Data governance can’t progress easily without the data being cleansed and normalised. This can be a hugely manual job, but by setting rules and adopting a uniform system across the organization, new data should be manageable.
Silos of data and departments
A huge hurdle to data governance is how data and departments are structured. Often datasets are locked away, only accessible by certain teams. Different departments also operate in entirely different ways and may have no knowledge of the available data and potential value it holds.
Data governance can provide a framework to unlock datasets and break down those silos. Of course, it relies on having strong communication and processes to help teams work together.
Internal blindness
If your organization is only at the start of data governance, another challenge is internal blindness. Internal data governance should be a focus, but if the strategy doesn’t include external data collaboration then your organization is missing out on a big opportunity. Managing external data projects with partners, including legal negotiations, user access and the technical mechanism for data collaboration can be overlooked in data governance strategy. This sets you up for failure in the long term and limits the opportunity of data as an asset.
Benefits of data governance
The nature of today’s world is that every business is a data business. Data governance enables organizations to take hold of data and gain maximum benefit from it, while protecting sensitive information.
Building and implementing a strong data governance strategy has many tangible benefits:
- Improving data management and valuation
- Cross department alignment on data processes
- Enforcing roles and accountability for data management
- Enabling external data sharing projects
- Maintaining regulatory compliance
- Standardising data management and utilisation
- Reducing inefficiencies and costs for data management
Data governance best practice
Data governance best practice can be broken down into four areas:
- Defining people and roles
- Overall framework for data management
- Framework for data projects
- Framework for external data collaboration
Data governance best practice starts with people. Many organizations are creating a Data Governance Council. This team has a mandate to set up the processes and structure for how data is mined, stored, shared and analysed. To be effective, the Data Governance Council should be a cross-functional team with representatives from all relevant areas of the business. It must also be afforded as much influence on the business as a human resources team would have, defining how every branch of the company approaches data and its analysis. This cultural shift requires executive buy-in and support for data governance initiatives.
Once the team is formed, the overall data governance framework can be developed. Your data governance framework should be created with these questions in mind:
- What is the business’s purpose in collecting data?
- What are the goals for any use of data?
- How does the use of data align with the organization’s overarching goals and mission?

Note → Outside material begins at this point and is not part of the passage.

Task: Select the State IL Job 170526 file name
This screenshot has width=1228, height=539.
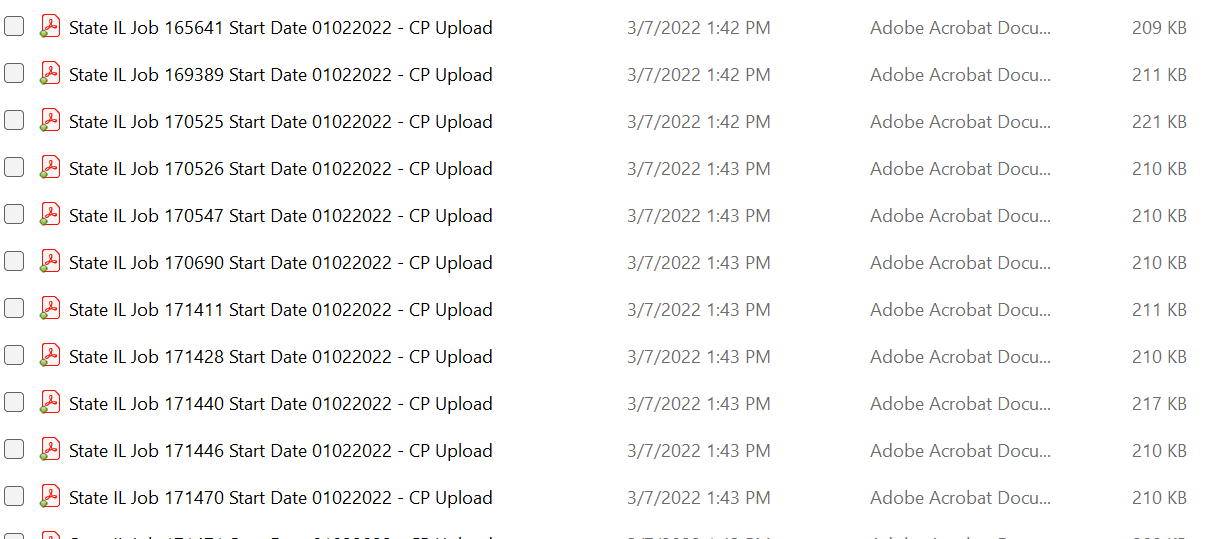Action: pos(281,169)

- What policies will be in place for how data is collected and used?
Creating a framework for how data projects should be run will instil an internal process. The Five Safes model from the UK has been touted as an industry standard for internal data management and is a strong baseline for data governance. This model ensures that every data project has five safes considered before analysis starts:
- Safe projects: Is this use of the data appropriate?
- Safe people: Can the users be trusted to use it in an appropriate manner?

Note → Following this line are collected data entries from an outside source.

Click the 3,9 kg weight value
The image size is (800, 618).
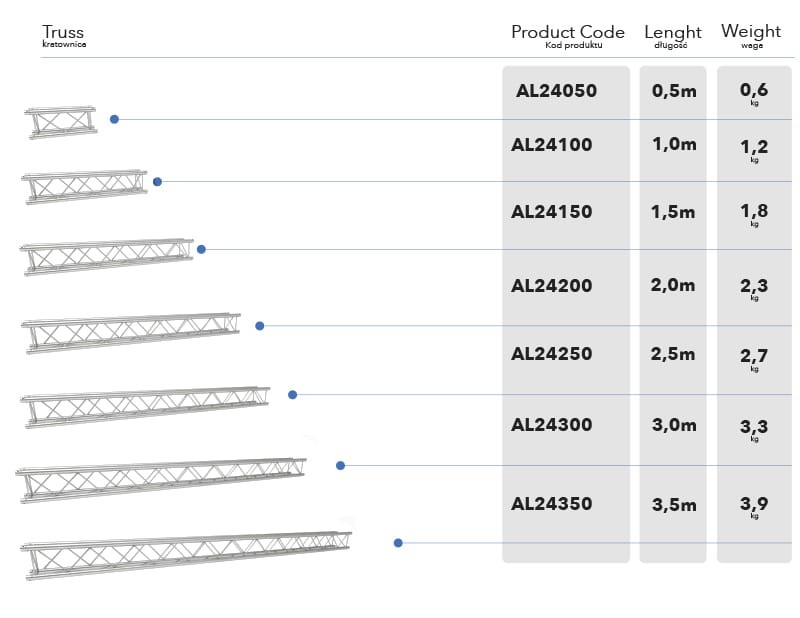click(753, 504)
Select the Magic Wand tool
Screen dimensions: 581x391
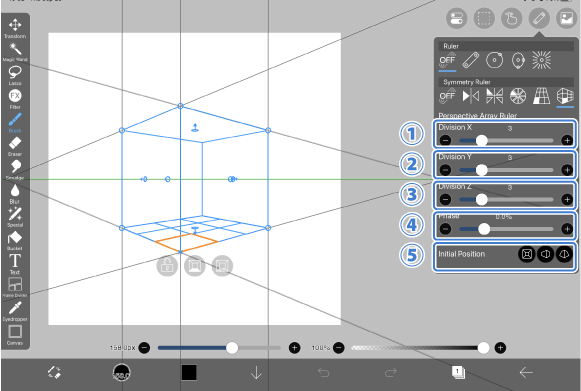tap(15, 52)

- Safe settings: Does the access facility limit unauthorized use?
- Safe data: Is there a disclosure risk in the data itself?
- Safe outputs: Are the statistical results non-disclosive?
This is a great starting point for building your own data governance framework. However, for inter-organizational data exchange you also need to consider additional safes to manage external data collaboration: legal and audits.
Creating an external data governance framework will unlock datasets and help drive innovation. Datasets are opened up to external experts and organizations for new insights to be derived with the proper data governance processes in place.
Overcoming data governance challenges
Data governance is a process that requires buy-in from every facet of your organization. There are many challenges that can stall data governance, but you can overcome these challenges with the right team in place and the vision of how your organization can benefit from this process.